In this study, the loss function has a least squares form. The integrative sparse boosting algorithms can also accommodate other types of loss functions. We propose using BIC as the model complexity measure. It is more commonly adopted than MDL [16]. Gene expressions can be highly correlated. It has been pointed out that de-correlation may be needed in marker selection. Under the penalization framework, the Enet approach uses a ridge penalty for de-correlation. We note that the proposed iSBoost does not have an explicit de-correlation component. In our simulation and data analysis, there are correlated but very few extremely highly correlated genes. iSBoost is shown to outperform Enet under such scenarios. It is possible to extend iSBoost, for example adding a ridge penalty to the loss function. However, such an extension will incur higher computational cost and mix the boosting and penalization framework and is not pursued.

In data analysis, we show that iSBoost may identify genes different from alternatives.

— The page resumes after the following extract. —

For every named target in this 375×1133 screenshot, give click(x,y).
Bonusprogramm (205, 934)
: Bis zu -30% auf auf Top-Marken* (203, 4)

We are unable to objectively determine which approaches identify gene sets that are “more meaningful”. A cross validation based approach is used for prediction evaluation. Although it does not use completely independent data, it compares all approaches on the same basis and is expected to be reasonably fair. In the literature, quite a few different evaluation approaches have been suggested. However, most of them are ad hoc, and there is a lack of consensus. We note that ultimately the identified markers need to be validated using mechanisms studies.

Acknowledgements

We would like to thank the editors and three referees for very careful review and insightful comments, which have led to a significant improvement of the paper. This study has been supported by CA120988, CA152301 and CA142774 from NIH, USA and Research of Longitudinal Data Analysis Methodology and Its Application (2009JJD910002) from Key Research Institute of Humanities and Social Sciences Program, China.

References

  • 1.Cheang M, van de Rijin M, Nielson TO. Gene expression profiling of breast cancer. Annual Review of Pathology: Mechanisms of Disease. 2008;3:67–97. doi: 10.1146/annurev.pathmechdis.3.121806.151505. [DOI] [PubMed] [Google Scholar]
  • 2.Knudsen S. Cancer Diagnostics with DNA Microarrays. Wiley; 2006. [Google Scholar]
  • 3.Sotiriou C, Wirapati P, Loi S, Harris A, Fox S, et al. Gene expression profiling in breast cancer: understanding the molecular basis of histologic grade to improve prognosis. JNCI. 2006;98:262–72. doi: 10.1093/jnci/djj052. [DOI] [PubMed] [Google Scholar]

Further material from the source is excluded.